Growing up in the UK, Yorkshire Puddings are a staple for Sunday Roasts, so any kind of puffy, crispy and larger scale version of it is going to catch my eye!











Yay or Nay: Yay

This was rich and flavourful yet being fluffy and light (in texture!) when it came out the oven. However, it did turn dense and deflated after leaving it out for a while. I would've left this in a little longer than on the recipe, only because I wanted the outsides to be more browned and crispy. Note, this will rise in the oven so make sure you have a pan/dish that is deep enough to handle that. - I had a lot of cleaning to do after this dish.







Tuesday, July 4, 2017

Slow Cooker's Coconut Brown Rice Pudding

After having the most delectable rice pudding in NYC many years ago from Rice to Riches, I knew I had to try to replicate the recipe. They offer a multitude of flavours but every year I go back to NYC, I always go for classic chocolate.

I had opened a can of coconut cream for a satay recipe, so I had plenty left over, which meant some research for a healthy, vegan version of this pudding. This recipe for Coconut Brown Rice Pudding from Slow Cooker was my pick as it had the least amount of sugar added and I had all the ingredients on the list without leaving the house!





Yay or Nay: Yay

This was pretty easy to make, stick everything in the slow cooker and stir every now and then. I have to say, the timings were waaaaay off, the recipe said 2-3 hours on low but it was more like 5 hours on high in order to get all the liquid to go and for the rice to be tender. The taste was good, although I think the cardamon gives it a slightly chemical taste, so I would make this again without the spices and add depending on my mood.


Monday, July 3, 2017

Bowl of Plenty's Sambal Tofu Quinoa Bowl

The best recipes are the ones you don't expect to discover, like this one for Sambal Tofu Quinoa Bowl in James Beard award-winning food writer Carolynn Carreno. The idea behind her book are recipes for healthy whole grain meals that you can serve in a bowl. There is this huge popularity for meals in a bowl, such as the ones you can find in chains, Chipotle or CoreLife Eatery.
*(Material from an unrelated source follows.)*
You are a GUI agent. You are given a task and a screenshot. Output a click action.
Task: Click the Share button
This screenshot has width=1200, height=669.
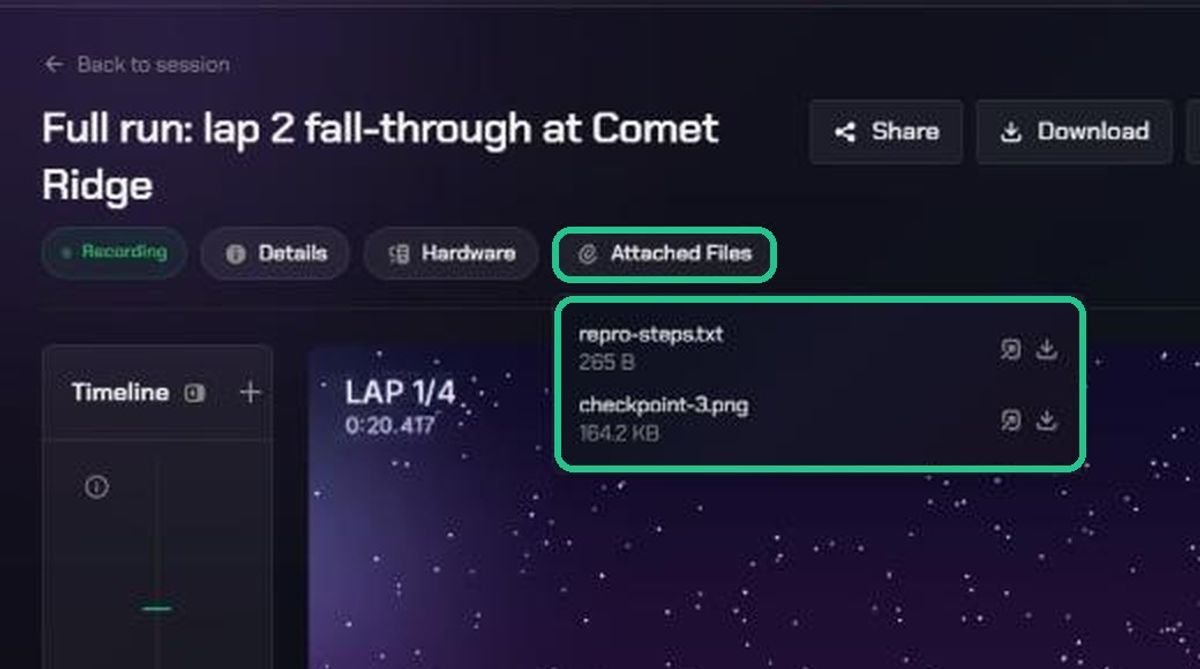coord(886,131)
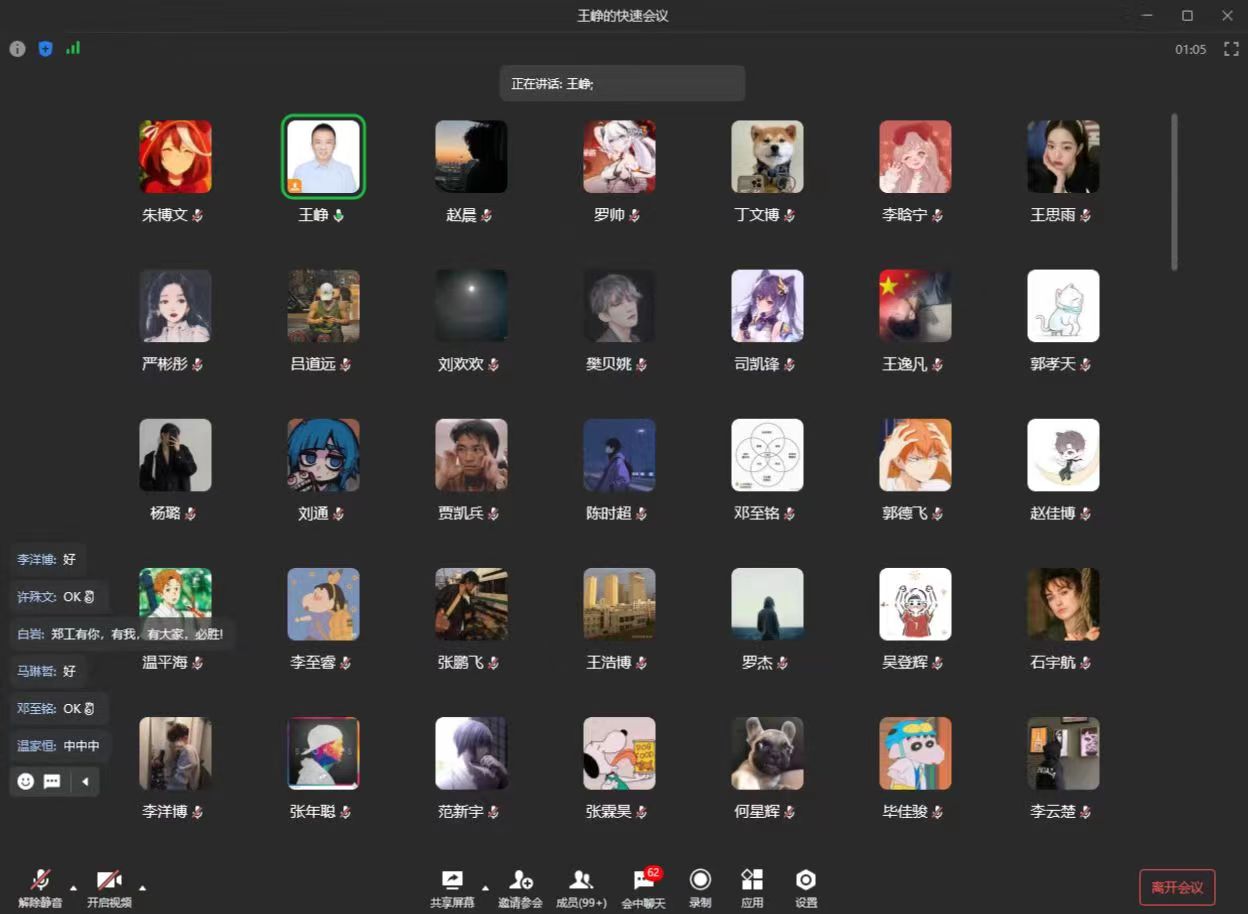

I have a recipe that I regularly use for tofu, but it is always worth trying something new. Let's see if it is any good!












Yay or Nay: Yay

Like I gave away in the beginning of this post, this was a surprisingly delicious recipe for marinated tofu. The extra sauce leftover, used as a dressing, was definitely a winner as quinoa can taste quite bland, even when you pep up all the other elements of the dish. I would make this again in a heartbeat - a perfect summery dish.